Diary Entry

The Prude vs. The Slut

When I was a little girl, I really loved Grease. I had the soundtrack and I listened to it non stop, I sang and danced all the time. But there was one song that I never really understood until very recently. “There are worse things I could do” which at its core tells the dilemma of most girls which is what role do I want to fit into because there are cons to all of them and people will judge you no matter what.

 

It was ingrained in me at a very young age that I needed to be the girl that stayed home every night and find Mr. Right who was Mormon and always puts God first. It was assumed that I would be a virgin and give my special flower away once I married said Mr.
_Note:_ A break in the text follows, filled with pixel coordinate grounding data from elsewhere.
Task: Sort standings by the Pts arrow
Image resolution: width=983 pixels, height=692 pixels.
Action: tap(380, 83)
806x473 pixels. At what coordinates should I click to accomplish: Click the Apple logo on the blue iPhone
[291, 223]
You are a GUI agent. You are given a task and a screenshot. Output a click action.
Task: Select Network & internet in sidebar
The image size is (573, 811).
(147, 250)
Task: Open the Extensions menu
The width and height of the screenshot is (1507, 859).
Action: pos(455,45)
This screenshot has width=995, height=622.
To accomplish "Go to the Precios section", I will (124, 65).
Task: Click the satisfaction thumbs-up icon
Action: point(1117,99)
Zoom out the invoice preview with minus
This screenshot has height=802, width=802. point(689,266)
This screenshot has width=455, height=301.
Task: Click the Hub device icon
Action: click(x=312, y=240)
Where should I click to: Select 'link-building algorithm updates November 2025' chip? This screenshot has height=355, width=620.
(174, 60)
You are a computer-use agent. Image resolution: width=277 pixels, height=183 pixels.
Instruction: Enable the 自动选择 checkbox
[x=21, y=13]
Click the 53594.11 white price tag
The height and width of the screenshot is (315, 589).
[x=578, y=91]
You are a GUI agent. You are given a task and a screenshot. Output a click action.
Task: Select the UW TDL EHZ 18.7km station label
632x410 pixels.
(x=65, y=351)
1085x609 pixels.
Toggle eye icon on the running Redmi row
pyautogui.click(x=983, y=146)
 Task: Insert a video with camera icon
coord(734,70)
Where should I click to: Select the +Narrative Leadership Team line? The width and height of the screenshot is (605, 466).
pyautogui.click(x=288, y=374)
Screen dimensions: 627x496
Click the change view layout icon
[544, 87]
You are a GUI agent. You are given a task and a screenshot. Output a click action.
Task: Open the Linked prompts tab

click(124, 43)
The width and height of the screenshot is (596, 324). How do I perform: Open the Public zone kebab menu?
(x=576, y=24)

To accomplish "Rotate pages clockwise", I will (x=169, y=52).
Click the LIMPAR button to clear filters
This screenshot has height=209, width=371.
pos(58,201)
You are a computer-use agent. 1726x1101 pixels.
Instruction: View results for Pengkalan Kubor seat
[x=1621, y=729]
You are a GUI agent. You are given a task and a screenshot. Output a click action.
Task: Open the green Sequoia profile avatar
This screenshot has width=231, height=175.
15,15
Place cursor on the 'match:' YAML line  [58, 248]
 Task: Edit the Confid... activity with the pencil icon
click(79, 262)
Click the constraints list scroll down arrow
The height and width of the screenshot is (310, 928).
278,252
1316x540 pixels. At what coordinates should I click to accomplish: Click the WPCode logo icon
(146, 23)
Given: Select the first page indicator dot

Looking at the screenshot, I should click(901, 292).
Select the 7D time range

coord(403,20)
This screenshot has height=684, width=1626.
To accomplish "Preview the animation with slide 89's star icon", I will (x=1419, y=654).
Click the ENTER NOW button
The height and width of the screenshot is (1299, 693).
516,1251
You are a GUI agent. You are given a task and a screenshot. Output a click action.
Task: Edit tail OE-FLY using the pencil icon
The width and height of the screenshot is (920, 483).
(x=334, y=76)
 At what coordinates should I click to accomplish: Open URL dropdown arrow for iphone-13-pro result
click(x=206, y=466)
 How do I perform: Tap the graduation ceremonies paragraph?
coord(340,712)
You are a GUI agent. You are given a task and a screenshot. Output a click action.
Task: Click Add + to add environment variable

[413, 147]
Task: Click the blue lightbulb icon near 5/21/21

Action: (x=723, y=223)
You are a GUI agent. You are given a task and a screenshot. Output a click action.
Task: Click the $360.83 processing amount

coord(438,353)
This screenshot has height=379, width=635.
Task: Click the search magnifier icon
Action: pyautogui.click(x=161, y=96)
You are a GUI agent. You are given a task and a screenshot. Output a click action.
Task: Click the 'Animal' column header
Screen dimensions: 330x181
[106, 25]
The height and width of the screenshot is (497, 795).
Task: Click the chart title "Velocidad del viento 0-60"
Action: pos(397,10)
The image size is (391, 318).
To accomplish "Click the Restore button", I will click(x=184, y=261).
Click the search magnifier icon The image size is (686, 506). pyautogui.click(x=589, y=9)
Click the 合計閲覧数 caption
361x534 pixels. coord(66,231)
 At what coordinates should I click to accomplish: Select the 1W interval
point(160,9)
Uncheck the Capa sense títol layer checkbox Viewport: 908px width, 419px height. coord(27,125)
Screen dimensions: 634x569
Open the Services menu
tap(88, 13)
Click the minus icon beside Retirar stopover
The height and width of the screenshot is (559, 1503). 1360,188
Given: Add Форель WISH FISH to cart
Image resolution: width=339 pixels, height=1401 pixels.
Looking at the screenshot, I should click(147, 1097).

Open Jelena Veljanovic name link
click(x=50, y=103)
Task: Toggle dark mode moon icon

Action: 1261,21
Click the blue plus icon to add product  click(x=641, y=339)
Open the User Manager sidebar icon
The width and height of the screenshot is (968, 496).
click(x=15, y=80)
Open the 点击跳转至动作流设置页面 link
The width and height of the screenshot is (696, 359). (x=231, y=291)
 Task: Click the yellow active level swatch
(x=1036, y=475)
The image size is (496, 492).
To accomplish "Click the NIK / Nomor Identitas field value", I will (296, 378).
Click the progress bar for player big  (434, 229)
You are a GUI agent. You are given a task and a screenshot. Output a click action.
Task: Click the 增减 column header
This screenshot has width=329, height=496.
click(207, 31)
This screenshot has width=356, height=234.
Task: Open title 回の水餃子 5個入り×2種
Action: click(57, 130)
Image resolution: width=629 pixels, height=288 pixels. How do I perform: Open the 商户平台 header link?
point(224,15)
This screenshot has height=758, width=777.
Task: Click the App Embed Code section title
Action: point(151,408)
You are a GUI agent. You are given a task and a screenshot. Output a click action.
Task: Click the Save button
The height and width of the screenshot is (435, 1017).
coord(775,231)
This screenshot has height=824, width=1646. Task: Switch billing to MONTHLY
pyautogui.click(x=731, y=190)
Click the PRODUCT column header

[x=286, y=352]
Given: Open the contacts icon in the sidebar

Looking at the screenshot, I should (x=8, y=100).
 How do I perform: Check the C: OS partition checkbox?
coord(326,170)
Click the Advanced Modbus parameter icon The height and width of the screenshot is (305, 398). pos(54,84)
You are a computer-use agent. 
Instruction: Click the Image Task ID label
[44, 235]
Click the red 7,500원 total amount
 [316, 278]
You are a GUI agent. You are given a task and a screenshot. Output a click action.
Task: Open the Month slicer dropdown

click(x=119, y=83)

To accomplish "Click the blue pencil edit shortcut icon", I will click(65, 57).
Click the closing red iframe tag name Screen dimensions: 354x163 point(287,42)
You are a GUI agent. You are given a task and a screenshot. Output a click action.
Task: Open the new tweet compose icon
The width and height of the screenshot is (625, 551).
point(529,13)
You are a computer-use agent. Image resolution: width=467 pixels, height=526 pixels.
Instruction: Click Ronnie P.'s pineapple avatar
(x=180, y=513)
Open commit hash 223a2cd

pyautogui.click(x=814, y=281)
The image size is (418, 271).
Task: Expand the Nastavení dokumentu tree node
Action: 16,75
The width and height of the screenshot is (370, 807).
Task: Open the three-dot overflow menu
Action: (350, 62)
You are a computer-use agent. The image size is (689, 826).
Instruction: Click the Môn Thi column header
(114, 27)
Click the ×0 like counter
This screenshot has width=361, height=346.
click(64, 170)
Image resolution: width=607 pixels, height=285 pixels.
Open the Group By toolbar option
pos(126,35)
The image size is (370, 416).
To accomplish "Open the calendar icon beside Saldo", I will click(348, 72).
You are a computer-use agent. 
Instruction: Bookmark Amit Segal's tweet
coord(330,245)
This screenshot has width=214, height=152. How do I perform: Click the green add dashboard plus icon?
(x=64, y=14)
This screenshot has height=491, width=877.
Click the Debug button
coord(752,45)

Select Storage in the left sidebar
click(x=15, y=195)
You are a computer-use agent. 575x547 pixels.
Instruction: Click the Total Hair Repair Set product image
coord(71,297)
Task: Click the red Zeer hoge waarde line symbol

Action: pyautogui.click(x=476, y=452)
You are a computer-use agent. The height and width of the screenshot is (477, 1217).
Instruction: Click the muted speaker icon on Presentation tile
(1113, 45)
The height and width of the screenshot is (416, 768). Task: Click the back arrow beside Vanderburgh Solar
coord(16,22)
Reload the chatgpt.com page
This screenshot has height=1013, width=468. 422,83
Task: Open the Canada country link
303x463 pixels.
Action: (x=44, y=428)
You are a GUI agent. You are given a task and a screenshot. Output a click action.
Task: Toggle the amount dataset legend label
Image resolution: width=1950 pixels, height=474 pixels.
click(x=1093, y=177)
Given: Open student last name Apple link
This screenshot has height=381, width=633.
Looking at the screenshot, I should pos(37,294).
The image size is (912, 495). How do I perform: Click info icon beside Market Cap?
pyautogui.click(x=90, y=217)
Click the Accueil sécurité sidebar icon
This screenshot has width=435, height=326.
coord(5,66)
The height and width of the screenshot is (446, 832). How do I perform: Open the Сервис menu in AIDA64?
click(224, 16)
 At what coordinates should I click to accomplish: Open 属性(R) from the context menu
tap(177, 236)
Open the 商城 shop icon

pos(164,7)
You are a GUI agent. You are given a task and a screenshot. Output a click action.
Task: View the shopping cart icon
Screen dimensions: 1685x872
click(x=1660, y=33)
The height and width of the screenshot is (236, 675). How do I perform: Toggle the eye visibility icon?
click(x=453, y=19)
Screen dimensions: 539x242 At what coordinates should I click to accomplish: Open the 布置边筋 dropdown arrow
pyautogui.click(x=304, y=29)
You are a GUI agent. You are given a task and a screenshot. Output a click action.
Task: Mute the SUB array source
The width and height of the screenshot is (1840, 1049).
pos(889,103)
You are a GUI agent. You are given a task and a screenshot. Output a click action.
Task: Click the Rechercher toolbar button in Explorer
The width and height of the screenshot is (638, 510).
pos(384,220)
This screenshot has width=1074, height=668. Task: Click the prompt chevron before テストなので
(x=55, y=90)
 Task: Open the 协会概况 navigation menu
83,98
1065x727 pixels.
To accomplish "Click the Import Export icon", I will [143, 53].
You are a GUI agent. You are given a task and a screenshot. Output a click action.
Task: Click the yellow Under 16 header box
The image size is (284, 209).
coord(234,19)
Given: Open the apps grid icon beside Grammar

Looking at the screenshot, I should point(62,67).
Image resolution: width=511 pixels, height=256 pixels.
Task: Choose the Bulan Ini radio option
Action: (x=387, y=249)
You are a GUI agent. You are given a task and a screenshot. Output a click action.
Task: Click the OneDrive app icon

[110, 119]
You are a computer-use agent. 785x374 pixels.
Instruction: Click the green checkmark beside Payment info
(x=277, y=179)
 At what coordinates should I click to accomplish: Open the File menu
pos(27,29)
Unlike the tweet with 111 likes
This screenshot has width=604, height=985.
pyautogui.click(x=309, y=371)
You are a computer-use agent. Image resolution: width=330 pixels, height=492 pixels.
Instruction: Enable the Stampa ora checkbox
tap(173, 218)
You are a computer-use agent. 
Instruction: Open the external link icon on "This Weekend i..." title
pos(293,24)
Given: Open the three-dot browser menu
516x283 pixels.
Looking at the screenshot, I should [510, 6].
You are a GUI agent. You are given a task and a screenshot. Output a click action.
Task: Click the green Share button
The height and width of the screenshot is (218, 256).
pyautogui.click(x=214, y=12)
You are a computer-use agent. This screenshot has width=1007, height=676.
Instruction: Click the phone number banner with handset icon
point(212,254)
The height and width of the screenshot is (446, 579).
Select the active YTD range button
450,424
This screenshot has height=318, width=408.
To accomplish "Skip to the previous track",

Right. And now I am 18 years old, almost done with my freshman year of college, and I have never kissed a guy or even been on a date. I decided in high school that I was meant to be single and that I was not meant to be married. I am very much okay with being alone. I mean I absolutely love myself and my life when I’m not procrastinating. But when I said it in high school I never truly meant it. However, I recently came to acknowledge two truths about myself:

  1. I truly do not want to get married. I cannot see myself ever being in that position, maybe that all will change but I seriously doubt that.
  2. I am not okay with never having gone on a date or kissed anyone. Not that I am pining after a particular guy any guys at my college in general but I don’t want to feel like I’m missing out on this common experience that everyone around me has had.

 

In the song, she mentions the girl who is a giant flirt and a tease who leads every guy on. I have never wanted to be that girl. I have always struggled with the people around me wanting me to be the girl waiting for Mr. Right and taking cold showers and my own inner feelings of what if I want to be the girl who doesn’t wait, the girl who has experiences. But if I did that would I automatically be a slut? Even though I only plan on having safe sex with people that I’m dating? This is the conundrum faced by many girls on and off screen. We either tell ourselves that we have to wait or we tell ourselves that we don’t. The problem with me waiting for marriage is simply the fact that I just don’t think I’m on that path. I would be totally fine with having a long-term boyfriend and being perfectly happy with him but having the ability to call it quits when I’m not feeling it anymore. I like the escape from it. Marriage, especially Mormon marriage, is hard to escape.

 

I understand that if I choose to live as the singer of the song, people will think I’m trashy. But I would absolutely hate to live with the regret of never having put myself out there. (even though just being in college should count as “putting myself out there” because that in itself is work enough) So, yeah, I don’t have any experience with relationships at all. The way that my college experience is going I probably never will.